Dataset excerpts:
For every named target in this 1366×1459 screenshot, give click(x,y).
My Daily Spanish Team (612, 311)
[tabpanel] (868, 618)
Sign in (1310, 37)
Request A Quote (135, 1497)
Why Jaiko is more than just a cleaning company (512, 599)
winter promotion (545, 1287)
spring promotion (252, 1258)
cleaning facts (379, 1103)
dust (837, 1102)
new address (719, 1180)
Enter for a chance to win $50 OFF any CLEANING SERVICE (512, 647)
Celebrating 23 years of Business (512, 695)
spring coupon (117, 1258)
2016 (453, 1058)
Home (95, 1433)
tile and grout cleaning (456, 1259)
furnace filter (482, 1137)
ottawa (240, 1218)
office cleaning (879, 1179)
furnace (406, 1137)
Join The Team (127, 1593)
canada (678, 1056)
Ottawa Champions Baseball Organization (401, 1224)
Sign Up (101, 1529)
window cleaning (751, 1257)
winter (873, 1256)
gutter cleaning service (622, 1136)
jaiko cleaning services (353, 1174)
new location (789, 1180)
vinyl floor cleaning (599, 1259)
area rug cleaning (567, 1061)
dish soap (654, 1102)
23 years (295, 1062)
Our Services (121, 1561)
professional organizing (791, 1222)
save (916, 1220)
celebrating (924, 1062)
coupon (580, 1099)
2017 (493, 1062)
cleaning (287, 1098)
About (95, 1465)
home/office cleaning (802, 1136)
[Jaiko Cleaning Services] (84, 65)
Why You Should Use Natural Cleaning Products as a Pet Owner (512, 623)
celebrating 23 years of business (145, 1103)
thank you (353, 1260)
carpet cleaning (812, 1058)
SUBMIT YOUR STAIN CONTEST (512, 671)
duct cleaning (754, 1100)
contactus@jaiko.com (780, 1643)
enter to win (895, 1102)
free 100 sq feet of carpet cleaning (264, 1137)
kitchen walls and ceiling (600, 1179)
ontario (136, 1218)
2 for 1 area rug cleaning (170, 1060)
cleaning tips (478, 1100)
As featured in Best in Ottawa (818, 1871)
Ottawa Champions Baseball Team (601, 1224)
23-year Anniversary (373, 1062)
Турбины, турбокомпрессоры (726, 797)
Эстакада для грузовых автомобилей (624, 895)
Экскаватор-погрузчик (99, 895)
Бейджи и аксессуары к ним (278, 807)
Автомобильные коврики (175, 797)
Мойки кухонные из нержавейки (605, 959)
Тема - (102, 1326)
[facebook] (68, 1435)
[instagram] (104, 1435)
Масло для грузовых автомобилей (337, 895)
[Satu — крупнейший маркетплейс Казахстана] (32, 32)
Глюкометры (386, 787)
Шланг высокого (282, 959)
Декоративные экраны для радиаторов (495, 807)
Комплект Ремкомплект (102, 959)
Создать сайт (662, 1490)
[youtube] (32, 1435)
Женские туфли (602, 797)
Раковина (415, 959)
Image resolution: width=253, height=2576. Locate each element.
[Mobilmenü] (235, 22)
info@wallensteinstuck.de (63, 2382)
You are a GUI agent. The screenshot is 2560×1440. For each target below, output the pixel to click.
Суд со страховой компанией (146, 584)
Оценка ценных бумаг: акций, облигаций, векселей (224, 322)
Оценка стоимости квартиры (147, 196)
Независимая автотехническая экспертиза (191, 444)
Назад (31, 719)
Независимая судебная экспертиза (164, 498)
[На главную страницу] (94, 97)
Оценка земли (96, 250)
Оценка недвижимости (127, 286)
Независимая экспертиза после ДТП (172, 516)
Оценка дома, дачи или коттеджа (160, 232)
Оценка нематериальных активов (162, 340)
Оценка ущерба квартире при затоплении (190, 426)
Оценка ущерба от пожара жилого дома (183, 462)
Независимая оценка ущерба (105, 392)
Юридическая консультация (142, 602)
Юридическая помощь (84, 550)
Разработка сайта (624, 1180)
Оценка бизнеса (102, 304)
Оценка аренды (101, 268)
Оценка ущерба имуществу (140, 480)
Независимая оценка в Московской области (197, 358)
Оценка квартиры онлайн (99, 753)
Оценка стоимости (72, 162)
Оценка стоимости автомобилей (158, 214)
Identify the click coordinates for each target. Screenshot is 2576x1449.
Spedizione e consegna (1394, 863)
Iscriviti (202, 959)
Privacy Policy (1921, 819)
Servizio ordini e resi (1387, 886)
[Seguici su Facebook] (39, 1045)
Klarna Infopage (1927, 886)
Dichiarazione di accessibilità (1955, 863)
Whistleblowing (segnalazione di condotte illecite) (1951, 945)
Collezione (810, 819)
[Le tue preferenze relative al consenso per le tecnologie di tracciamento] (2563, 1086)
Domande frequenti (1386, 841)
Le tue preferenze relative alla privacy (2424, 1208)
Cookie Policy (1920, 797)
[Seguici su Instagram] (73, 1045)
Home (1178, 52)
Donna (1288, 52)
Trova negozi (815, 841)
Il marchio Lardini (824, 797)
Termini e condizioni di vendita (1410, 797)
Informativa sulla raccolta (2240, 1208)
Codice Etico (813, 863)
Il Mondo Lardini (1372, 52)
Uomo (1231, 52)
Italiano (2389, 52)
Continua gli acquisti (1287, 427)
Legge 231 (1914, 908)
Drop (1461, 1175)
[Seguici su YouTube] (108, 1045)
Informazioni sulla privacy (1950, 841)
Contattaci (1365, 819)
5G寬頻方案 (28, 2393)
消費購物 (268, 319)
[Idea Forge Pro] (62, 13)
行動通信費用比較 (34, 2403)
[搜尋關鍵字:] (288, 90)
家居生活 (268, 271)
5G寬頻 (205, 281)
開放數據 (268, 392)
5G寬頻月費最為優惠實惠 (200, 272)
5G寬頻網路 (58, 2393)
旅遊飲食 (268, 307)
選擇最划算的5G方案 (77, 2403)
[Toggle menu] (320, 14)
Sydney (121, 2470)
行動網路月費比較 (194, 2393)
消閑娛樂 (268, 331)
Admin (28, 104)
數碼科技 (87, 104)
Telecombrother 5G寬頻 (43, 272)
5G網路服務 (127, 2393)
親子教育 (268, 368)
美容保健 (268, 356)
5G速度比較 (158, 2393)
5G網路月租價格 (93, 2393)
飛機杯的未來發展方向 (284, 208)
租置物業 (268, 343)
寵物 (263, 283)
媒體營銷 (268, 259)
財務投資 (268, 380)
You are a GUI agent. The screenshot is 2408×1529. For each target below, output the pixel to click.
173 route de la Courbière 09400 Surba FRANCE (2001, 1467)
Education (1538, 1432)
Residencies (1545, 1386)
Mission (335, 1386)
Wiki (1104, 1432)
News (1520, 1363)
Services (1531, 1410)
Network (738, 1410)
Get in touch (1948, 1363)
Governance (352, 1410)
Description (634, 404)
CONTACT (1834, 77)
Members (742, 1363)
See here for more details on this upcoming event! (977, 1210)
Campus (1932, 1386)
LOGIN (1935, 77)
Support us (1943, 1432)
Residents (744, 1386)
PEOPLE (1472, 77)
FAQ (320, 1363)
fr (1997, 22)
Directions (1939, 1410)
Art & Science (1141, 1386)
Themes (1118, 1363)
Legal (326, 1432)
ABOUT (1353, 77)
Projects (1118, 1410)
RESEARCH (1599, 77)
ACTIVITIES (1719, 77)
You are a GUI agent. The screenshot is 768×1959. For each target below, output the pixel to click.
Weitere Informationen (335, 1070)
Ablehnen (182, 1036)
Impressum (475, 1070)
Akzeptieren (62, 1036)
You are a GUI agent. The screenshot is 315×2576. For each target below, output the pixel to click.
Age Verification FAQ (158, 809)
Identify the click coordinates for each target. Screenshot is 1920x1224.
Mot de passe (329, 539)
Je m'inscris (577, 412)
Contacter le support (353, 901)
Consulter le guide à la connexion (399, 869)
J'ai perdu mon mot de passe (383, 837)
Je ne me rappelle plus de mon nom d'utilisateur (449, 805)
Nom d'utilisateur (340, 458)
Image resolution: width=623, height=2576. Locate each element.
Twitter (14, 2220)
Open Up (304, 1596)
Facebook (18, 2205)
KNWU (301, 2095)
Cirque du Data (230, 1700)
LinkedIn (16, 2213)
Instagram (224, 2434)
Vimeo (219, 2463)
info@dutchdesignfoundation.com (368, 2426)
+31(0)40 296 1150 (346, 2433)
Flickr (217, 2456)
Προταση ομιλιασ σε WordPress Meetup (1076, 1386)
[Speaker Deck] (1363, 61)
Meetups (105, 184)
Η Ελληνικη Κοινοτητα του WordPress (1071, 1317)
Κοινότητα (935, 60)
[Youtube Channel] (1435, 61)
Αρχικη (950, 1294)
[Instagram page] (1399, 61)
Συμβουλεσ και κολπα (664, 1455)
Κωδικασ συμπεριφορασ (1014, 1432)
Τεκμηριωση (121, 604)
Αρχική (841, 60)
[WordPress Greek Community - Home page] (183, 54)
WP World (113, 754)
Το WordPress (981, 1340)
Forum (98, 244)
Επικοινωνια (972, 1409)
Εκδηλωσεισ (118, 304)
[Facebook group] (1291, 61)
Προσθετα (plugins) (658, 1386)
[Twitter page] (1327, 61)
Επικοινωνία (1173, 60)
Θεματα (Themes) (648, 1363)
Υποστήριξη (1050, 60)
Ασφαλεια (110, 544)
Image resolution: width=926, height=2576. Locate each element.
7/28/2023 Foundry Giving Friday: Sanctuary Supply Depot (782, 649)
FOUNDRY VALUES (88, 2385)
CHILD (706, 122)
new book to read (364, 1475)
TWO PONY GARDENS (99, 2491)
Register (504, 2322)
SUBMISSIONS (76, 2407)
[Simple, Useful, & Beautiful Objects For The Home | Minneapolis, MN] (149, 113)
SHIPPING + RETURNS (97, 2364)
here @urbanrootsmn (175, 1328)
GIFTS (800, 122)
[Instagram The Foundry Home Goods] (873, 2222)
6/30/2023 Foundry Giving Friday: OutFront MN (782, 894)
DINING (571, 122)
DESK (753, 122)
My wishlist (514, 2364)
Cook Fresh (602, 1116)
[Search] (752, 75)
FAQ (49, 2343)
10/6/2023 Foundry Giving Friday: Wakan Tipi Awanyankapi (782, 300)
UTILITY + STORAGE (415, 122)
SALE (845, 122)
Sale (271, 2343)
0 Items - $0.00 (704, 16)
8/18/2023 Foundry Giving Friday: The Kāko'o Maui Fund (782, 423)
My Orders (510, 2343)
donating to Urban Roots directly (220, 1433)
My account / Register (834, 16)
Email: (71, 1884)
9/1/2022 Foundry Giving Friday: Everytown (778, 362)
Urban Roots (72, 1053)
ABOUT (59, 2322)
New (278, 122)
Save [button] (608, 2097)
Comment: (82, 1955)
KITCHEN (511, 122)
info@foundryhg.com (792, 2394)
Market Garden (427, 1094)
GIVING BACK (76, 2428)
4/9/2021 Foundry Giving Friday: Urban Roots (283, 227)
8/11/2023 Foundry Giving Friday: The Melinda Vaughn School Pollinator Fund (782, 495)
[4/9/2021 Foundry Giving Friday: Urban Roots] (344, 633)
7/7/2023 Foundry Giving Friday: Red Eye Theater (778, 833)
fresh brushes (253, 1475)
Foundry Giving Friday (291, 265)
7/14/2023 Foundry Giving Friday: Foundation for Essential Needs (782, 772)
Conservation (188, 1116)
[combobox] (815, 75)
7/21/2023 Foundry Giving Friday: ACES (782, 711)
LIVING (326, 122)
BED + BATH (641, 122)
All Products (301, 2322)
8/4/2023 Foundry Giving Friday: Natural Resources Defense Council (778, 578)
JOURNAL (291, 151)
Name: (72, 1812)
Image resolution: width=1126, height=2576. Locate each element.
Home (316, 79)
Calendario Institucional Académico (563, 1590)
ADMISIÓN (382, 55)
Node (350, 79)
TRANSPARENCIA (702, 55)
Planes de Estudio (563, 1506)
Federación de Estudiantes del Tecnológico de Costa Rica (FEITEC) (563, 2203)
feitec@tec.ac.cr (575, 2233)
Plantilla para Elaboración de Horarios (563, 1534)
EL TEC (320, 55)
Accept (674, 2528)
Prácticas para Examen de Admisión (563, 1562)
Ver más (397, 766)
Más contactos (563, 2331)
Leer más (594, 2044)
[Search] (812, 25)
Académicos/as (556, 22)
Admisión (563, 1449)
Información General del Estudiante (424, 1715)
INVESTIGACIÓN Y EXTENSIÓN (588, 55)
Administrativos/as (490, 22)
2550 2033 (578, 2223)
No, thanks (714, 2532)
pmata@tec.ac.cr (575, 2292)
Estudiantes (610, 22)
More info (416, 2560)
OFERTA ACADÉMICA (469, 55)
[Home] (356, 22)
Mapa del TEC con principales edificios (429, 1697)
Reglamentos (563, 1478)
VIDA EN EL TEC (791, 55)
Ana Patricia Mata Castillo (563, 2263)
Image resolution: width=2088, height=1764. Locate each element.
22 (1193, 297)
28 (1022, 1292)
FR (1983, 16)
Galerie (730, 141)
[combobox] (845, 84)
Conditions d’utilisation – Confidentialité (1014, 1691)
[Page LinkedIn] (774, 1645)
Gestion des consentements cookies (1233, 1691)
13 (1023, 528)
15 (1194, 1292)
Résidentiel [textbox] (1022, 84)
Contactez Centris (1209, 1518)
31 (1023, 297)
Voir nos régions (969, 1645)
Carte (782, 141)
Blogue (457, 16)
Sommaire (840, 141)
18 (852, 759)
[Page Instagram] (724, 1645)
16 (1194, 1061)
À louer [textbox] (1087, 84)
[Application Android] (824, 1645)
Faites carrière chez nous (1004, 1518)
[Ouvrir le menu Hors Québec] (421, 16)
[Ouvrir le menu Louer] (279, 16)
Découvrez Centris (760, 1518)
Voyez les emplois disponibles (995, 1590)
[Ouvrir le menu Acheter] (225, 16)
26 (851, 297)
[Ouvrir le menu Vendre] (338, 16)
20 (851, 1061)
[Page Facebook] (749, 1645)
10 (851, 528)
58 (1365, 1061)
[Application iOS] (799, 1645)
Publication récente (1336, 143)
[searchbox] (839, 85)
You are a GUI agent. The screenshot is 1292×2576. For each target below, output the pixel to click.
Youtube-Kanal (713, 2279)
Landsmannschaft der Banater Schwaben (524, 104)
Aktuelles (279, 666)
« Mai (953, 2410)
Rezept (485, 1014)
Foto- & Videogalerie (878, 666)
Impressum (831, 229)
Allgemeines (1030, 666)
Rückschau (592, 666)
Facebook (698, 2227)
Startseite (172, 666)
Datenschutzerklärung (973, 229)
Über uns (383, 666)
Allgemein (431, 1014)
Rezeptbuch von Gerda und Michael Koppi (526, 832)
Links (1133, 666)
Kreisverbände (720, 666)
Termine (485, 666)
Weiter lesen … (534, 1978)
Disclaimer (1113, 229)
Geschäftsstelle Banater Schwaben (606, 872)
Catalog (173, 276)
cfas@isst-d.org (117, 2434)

Assignment
Among the entries above, locate the lines containing "Facebook (18, 2205)" and "new book to read (364, 1475)", and transcribe exactly those two lines and all lines between.

Solution
Facebook (18, 2205)
KNWU (301, 2095)
Cirque du Data (230, 1700)
LinkedIn (16, 2213)
Instagram (224, 2434)
Vimeo (219, 2463)
info@dutchdesignfoundation.com (368, 2426)
+31(0)40 296 1150 (346, 2433)
Flickr (217, 2456)
Προταση ομιλιασ σε WordPress Meetup (1076, 1386)
[Speaker Deck] (1363, 61)
Meetups (105, 184)
Η Ελληνικη Κοινοτητα του WordPress (1071, 1317)
Κοινότητα (935, 60)
[Youtube Channel] (1435, 61)
Αρχικη (950, 1294)
[Instagram page] (1399, 61)
Συμβουλεσ και κολπα (664, 1455)
Κωδικασ συμπεριφορασ (1014, 1432)
Τεκμηριωση (121, 604)
Αρχική (841, 60)
[WordPress Greek Community - Home page] (183, 54)
WP World (113, 754)
Το WordPress (981, 1340)
Forum (98, 244)
Επικοινωνια (972, 1409)
Εκδηλωσεισ (118, 304)
[Facebook group] (1291, 61)
Προσθετα (plugins) (658, 1386)
[Twitter page] (1327, 61)
Επικοινωνία (1173, 60)
Θεματα (Themes) (648, 1363)
Υποστήριξη (1050, 60)
Ασφαλεια (110, 544)
Image resolution: width=926, height=2576. Locate each element.
7/28/2023 Foundry Giving Friday: Sanctuary Supply Depot (782, 649)
FOUNDRY VALUES (88, 2385)
CHILD (706, 122)
new book to read (364, 1475)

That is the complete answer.